##### Passage given #####

Summary
In Bates, a case not decided under ORS 136.425(1), the defendant confessed to burglary during an interrogation in which an officer told him that he "would have to question his mother and brother if the incident was not resolved."
Summary of this case from State v. HogelandOpinion
J86-1110; CA A42141
Argued and submitted August 28, 1987
Affirmed August 10, 1988 Reconsideration denied October 14, 1988 Petition for review denied by opinion November 30, 1988 See 307 Or. 170 (1988)
Appeal from Circuit Court, Douglas County.
Joan G. Seitz, Judge.
Lawrence J. Hall, Deputy Public Defender, Salem, argued the cause for appellant. With him on the brief was Gary D. Babcock, Public Defender, Salem.
Charlene Woods, Assistant Attorney General, Salem, argued the cause for respondent. With her on the brief were Dave Frohnmayer, Attorney General, and Virginia L. Linder, Solicitor General, Salem.
Before Buttler, Presiding Judge, and Warren and Rossman, Judges.
BUTTLER, P.J.
Affirmed.
Defendant appeals his convictions for burglary in the first degree and theft in the first degree after a trial on stipulated facts. He assigns error to the trial court's denial of his motion to suppress stolen property discovered in a warrantless search and custodial statements made by him. We affirm.
At the time of the search and statements, defendant lived with his parents in Winston. His mother owned a vacant house across the street from her residence. Defendant often spent the night there. On April 23, 1986, he broke into a neighboring house, stole several items of household goods and placed them in the vacant house. The next morning, after the owners of the home that had been burglarized reported the crime, Sgt. Justis came to the scene of the burglary and began an investigation. He went to the rear of the vacant house, without the permission of defendant's mother, and noticed that the rear door was open about a foot. He then looked through a window and saw several items that matched the description of the stolen property.
The next day, Officer Rainville questioned defendant about the burglary. Rainville read defendant the Miranda warnings and then told him that he would have to question his mother and brother if the incident was not resolved. Defendant then admitted committing the burglary.

#####

Exercise 1:
In the court opinion above, which county's circuit court did the appeal come from?

##### Provided information #####

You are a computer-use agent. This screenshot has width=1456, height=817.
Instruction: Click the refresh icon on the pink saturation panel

#####
##### Provided information #####

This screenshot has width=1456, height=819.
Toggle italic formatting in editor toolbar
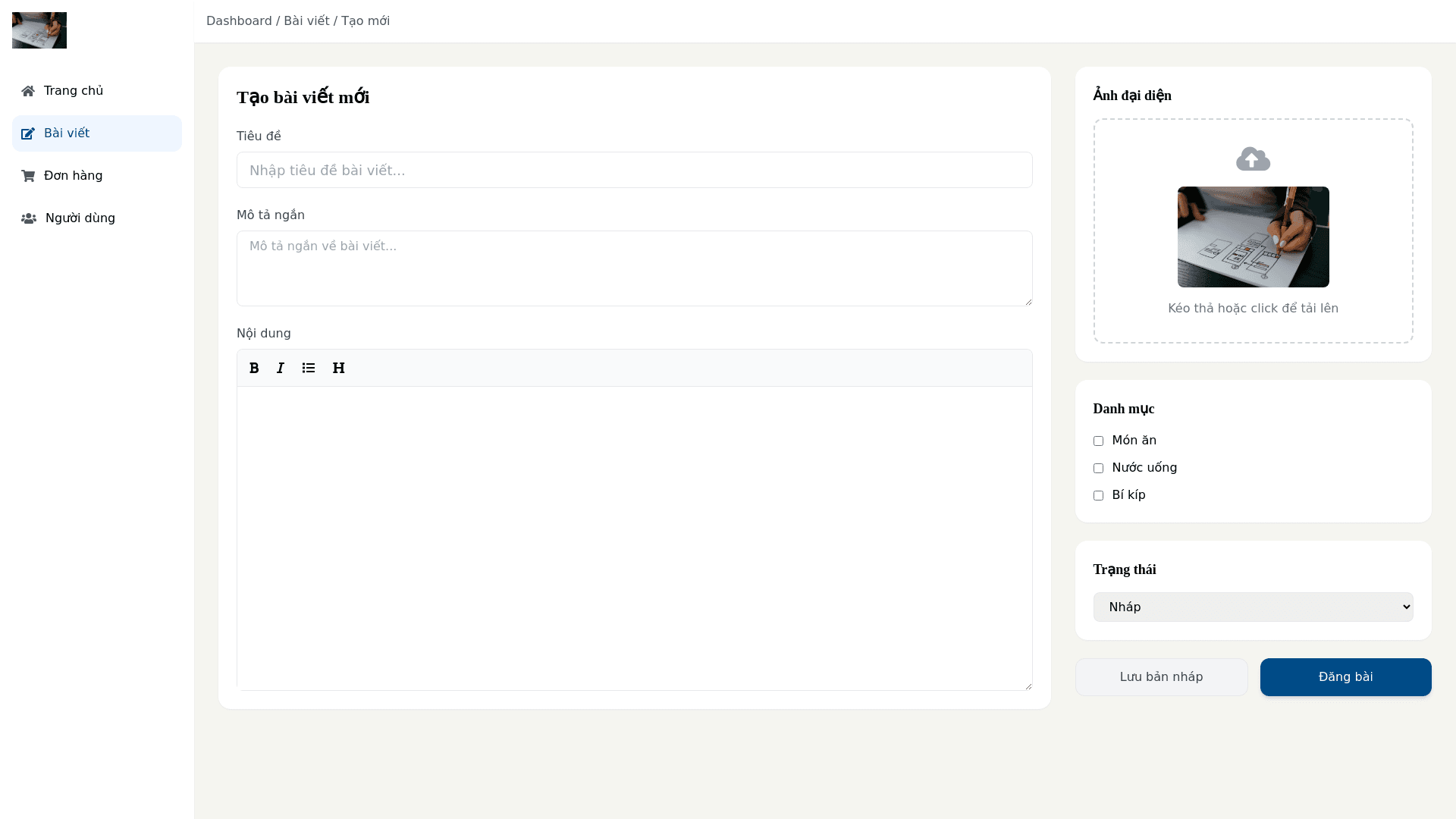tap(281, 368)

#####

Exercise 2:
Render the records, starting at the line that has "You are a computer-use" and stopping after the line that has "Instruction: Click the", as a Markdown table with the columns Row and Line, leaving out blank lines.

Correct response 1:
Douglas County.

Correct response 2:
| Row | Line |
|---|---|
| 1 | You are a computer-use agent. This screenshot has width=1456, height=817. |
| 2 | Instruction: Click the refresh icon on the pink saturation panel |